To my mind, it was because they are:
- creative – REELIH breaks new ground by bringing residents, banks and local government together to unlock home improvement funding for some of the most vulnerable communities in Armenia;
- affordable – the cost of much-needed energy-efficiency improvements is met by a mixture of loan and grant finance;
- community – the collaborative nature of REELIH generates more engaged communities and, in turn, has seen a surge in the payment of homeowner association service fees;
- transferable – the principles of the project are readily applicable in a number of other former Soviet states in Eastern Europe;
- commitment – Habitat for Humanity Armenia used its own funds to test the model prior to the REELIH project, in order to convince InecoBank and the Municipality of Yerevan to fund it
- influence – evidence and experience gathered through REELIH is being used by the Armenian government to develop better national housing policies.
How does REELIH work?
REELIH helps groups of high-rise residents to use their existing ‘homeowner associations’ to access bank loans to contribute to the cost of energy-efficiency improvement works. The difference is then made up by a local government grant.
The concept is relatively simple, but it had never been done before in Armenia due to lender concerns about the creditworthiness of homeowner associations. Also, while local and national governments could see that citizens face an issue with poorly insulated homes and rising energy prices, the capital works bill to adequately address this is steep. The REELIH mixture of loan and grant funding addresses these issues.

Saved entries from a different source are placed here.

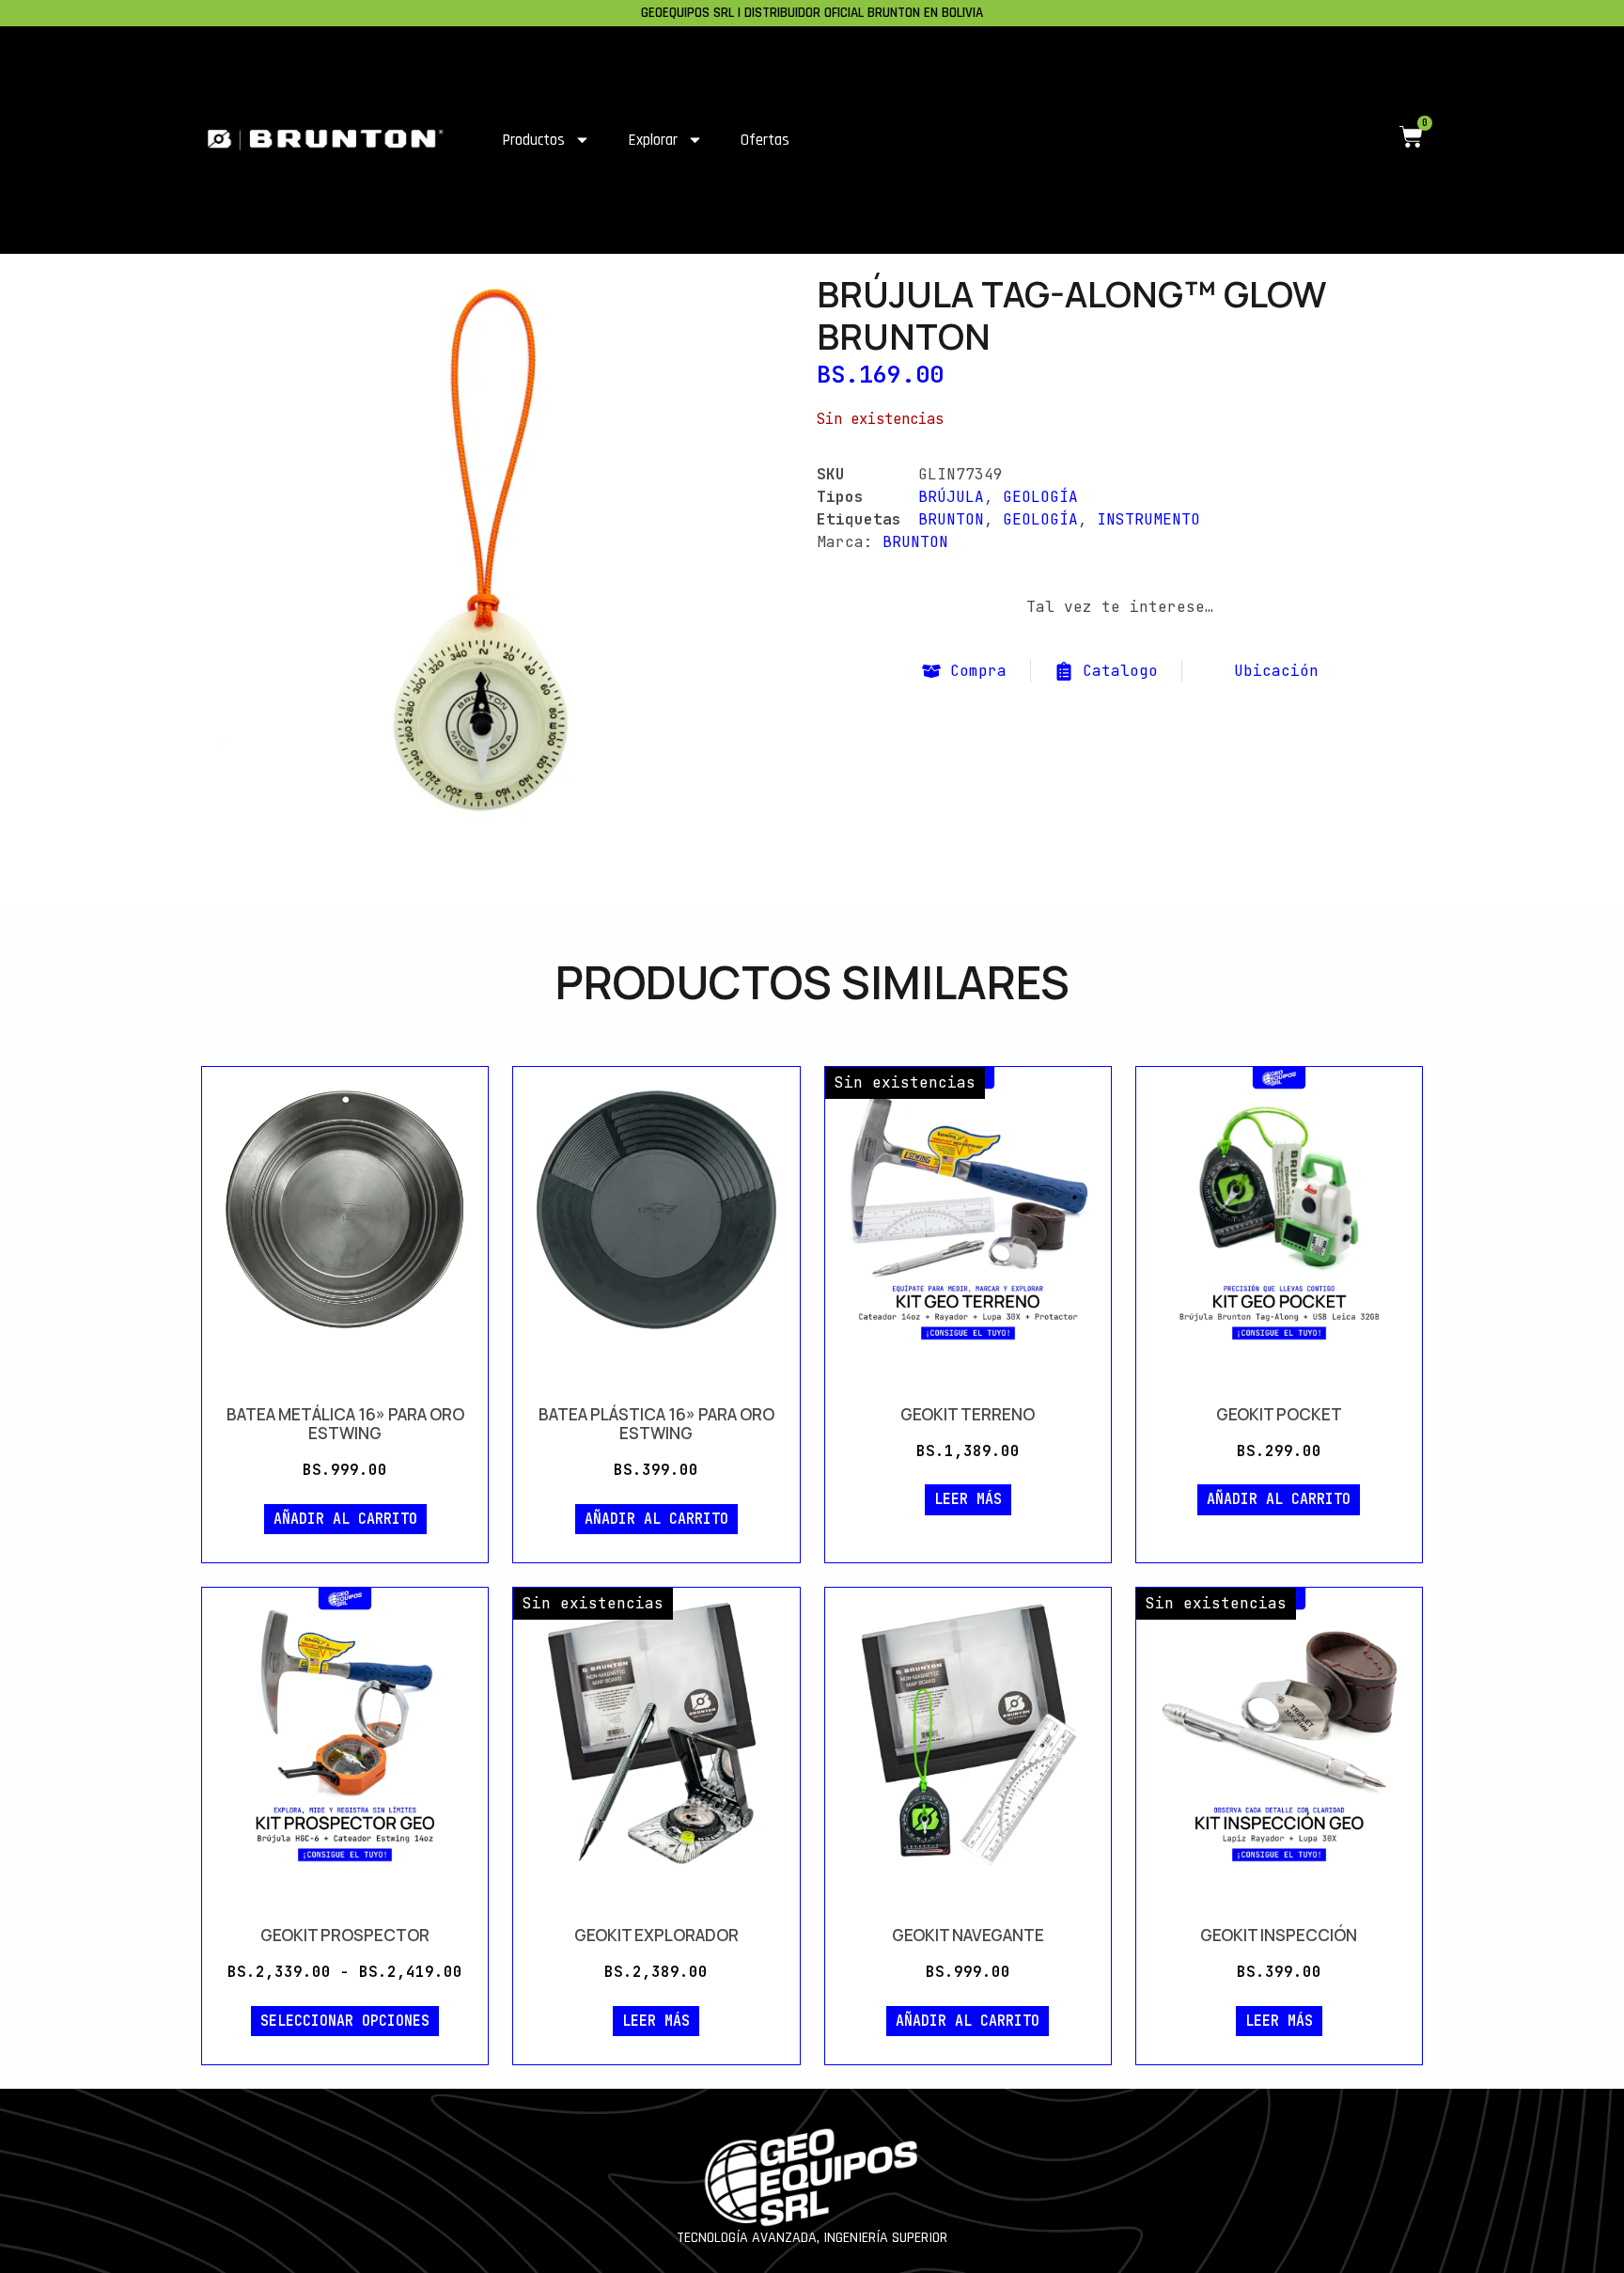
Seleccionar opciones (344, 2021)
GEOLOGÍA (1040, 497)
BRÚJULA (951, 497)
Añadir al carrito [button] (345, 1519)
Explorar (653, 140)
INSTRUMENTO (1148, 519)
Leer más (968, 1499)
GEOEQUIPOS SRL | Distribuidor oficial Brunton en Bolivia (812, 13)
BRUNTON (951, 519)
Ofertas (765, 140)
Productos (533, 140)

How did it overcome the challenges?
Habitat for Humanity Armenia was so keen to demonstrate the potential of REELIH that it first ran a pilot where it lent money to a homeowner association in order to convince lenders to come on board. This was a gamble, but it worked, with the homeowner association repaying the loan from its service fees.
As a result, lender Inecobank became a REELIH partner alongside the Yerevan Municipal Authority – the latter investing up to 40% of the overall cost per high-rise block.
By the end of 2017, 30 Yerevan blocks had been refurbished at an average cost of just $5,000. The Municipality plans to work with REELIH, Inecobank and homeowner associations to complete works to a further 100 buildings.
What is the impact?
The outcome of all parties working together to strike a deal on REELIH is that fuel poverty is reduced among some of Yerevan’s most vulnerable people.
However, it has proven difficult to accurately measure the fuel bill savings due to people now heating their homes adequately, whereas before they were simply living with cold rooms.
As well as the Armenian government taking notice of the success of the REELIH model and looking to build on its success at a national level, other former Eastern Bloc countries are also learning more. Bosnia and Herzegovina and Macedonia are also implementing REELIH-based approaches.
While in Yerevan, our group of World Habitat Awards judges met residents of several high-rise blocks and at each one the message was the same: ‘REELIH has significantly improved our homes and lives’.
The first residents we met were right: REELIH is definitely worth making a noise about.